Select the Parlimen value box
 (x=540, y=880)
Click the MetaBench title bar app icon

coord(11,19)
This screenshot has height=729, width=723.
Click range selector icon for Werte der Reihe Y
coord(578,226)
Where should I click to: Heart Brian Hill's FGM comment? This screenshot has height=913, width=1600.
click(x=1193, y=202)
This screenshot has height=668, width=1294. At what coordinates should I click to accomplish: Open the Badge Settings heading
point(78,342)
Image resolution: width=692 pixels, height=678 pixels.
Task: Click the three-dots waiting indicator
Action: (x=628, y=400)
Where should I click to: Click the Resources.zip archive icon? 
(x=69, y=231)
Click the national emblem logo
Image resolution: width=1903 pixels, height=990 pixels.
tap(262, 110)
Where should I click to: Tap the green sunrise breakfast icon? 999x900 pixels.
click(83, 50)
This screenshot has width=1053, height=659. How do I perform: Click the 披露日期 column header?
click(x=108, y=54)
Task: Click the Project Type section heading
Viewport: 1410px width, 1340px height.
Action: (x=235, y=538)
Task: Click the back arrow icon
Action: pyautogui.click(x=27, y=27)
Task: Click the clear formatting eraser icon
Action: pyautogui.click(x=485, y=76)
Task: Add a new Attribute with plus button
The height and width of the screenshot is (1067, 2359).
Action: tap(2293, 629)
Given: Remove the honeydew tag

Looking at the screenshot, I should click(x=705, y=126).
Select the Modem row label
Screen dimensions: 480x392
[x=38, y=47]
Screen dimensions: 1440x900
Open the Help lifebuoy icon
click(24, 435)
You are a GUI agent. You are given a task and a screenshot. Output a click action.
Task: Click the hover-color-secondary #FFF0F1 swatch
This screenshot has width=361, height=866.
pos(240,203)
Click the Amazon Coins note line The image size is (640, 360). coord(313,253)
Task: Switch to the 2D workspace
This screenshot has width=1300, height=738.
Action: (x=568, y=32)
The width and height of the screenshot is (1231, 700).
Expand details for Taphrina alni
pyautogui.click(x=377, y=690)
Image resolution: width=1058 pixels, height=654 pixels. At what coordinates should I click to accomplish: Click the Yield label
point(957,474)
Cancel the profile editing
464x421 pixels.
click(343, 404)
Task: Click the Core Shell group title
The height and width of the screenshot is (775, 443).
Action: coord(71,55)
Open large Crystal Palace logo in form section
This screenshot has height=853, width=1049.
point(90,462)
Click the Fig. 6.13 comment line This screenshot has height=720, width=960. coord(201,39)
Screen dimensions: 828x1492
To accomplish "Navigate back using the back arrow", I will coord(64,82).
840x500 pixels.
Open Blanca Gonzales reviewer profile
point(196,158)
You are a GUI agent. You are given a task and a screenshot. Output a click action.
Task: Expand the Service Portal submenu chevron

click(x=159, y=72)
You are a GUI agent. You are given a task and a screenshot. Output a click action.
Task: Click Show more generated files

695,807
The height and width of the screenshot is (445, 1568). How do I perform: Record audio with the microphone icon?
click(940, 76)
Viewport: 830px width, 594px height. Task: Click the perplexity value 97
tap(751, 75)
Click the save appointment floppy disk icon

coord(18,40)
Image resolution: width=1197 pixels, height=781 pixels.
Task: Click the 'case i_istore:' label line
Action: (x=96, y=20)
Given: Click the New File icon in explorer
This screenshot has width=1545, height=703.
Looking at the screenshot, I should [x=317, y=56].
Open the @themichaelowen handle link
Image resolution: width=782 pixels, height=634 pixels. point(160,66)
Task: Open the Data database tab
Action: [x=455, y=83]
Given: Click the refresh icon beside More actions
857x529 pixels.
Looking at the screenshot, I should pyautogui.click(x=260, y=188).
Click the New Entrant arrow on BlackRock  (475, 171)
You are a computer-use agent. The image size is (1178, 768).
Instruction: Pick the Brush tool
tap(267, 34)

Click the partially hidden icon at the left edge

•••

Task instructions
Recreate the full listing above precisely.

Result for this exercise
Select the Parlimen value box
 (x=540, y=880)
Click the MetaBench title bar app icon

coord(11,19)
This screenshot has height=729, width=723.
Click range selector icon for Werte der Reihe Y
coord(578,226)
Where should I click to: Heart Brian Hill's FGM comment? This screenshot has height=913, width=1600.
click(x=1193, y=202)
This screenshot has height=668, width=1294. At what coordinates should I click to accomplish: Open the Badge Settings heading
point(78,342)
Image resolution: width=692 pixels, height=678 pixels.
Task: Click the three-dots waiting indicator
Action: (x=628, y=400)
Where should I click to: Click the Resources.zip archive icon? 
(x=69, y=231)
Click the national emblem logo
Image resolution: width=1903 pixels, height=990 pixels.
tap(262, 110)
Where should I click to: Tap the green sunrise breakfast icon? 999x900 pixels.
click(83, 50)
This screenshot has width=1053, height=659. How do I perform: Click the 披露日期 column header?
click(x=108, y=54)
Task: Click the Project Type section heading
Viewport: 1410px width, 1340px height.
Action: (x=235, y=538)
Task: Click the back arrow icon
Action: pyautogui.click(x=27, y=27)
Task: Click the clear formatting eraser icon
Action: pyautogui.click(x=485, y=76)
Task: Add a new Attribute with plus button
The height and width of the screenshot is (1067, 2359).
Action: tap(2293, 629)
Given: Remove the honeydew tag

Looking at the screenshot, I should click(x=705, y=126).
Select the Modem row label
Screen dimensions: 480x392
[x=38, y=47]
Screen dimensions: 1440x900
Open the Help lifebuoy icon
click(24, 435)
You are a GUI agent. You are given a task and a screenshot. Output a click action.
Task: Click the hover-color-secondary #FFF0F1 swatch
This screenshot has width=361, height=866.
pos(240,203)
Click the Amazon Coins note line The image size is (640, 360). coord(313,253)
Task: Switch to the 2D workspace
This screenshot has width=1300, height=738.
Action: (x=568, y=32)
The width and height of the screenshot is (1231, 700).
Expand details for Taphrina alni
pyautogui.click(x=377, y=690)
Image resolution: width=1058 pixels, height=654 pixels. At what coordinates should I click to accomplish: Click the Yield label
point(957,474)
Cancel the profile editing
464x421 pixels.
click(343, 404)
Task: Click the Core Shell group title
The height and width of the screenshot is (775, 443).
Action: coord(71,55)
Open large Crystal Palace logo in form section
This screenshot has height=853, width=1049.
point(90,462)
Click the Fig. 6.13 comment line This screenshot has height=720, width=960. coord(201,39)
Screen dimensions: 828x1492
To accomplish "Navigate back using the back arrow", I will coord(64,82).
840x500 pixels.
Open Blanca Gonzales reviewer profile
point(196,158)
You are a GUI agent. You are given a task and a screenshot. Output a click action.
Task: Expand the Service Portal submenu chevron

click(x=159, y=72)
You are a GUI agent. You are given a task and a screenshot. Output a click action.
Task: Click Show more generated files

695,807
The height and width of the screenshot is (445, 1568). How do I perform: Record audio with the microphone icon?
click(940, 76)
Viewport: 830px width, 594px height. Task: Click the perplexity value 97
tap(751, 75)
Click the save appointment floppy disk icon

coord(18,40)
Image resolution: width=1197 pixels, height=781 pixels.
Task: Click the 'case i_istore:' label line
Action: (x=96, y=20)
Given: Click the New File icon in explorer
This screenshot has width=1545, height=703.
Looking at the screenshot, I should [x=317, y=56].
Open the @themichaelowen handle link
Image resolution: width=782 pixels, height=634 pixels. point(160,66)
Task: Open the Data database tab
Action: [x=455, y=83]
Given: Click the refresh icon beside More actions
857x529 pixels.
Looking at the screenshot, I should pyautogui.click(x=260, y=188).
Click the New Entrant arrow on BlackRock  (475, 171)
You are a computer-use agent. The image size is (1178, 768).
Instruction: Pick the Brush tool
tap(267, 34)

Click the partially hidden icon at the left edge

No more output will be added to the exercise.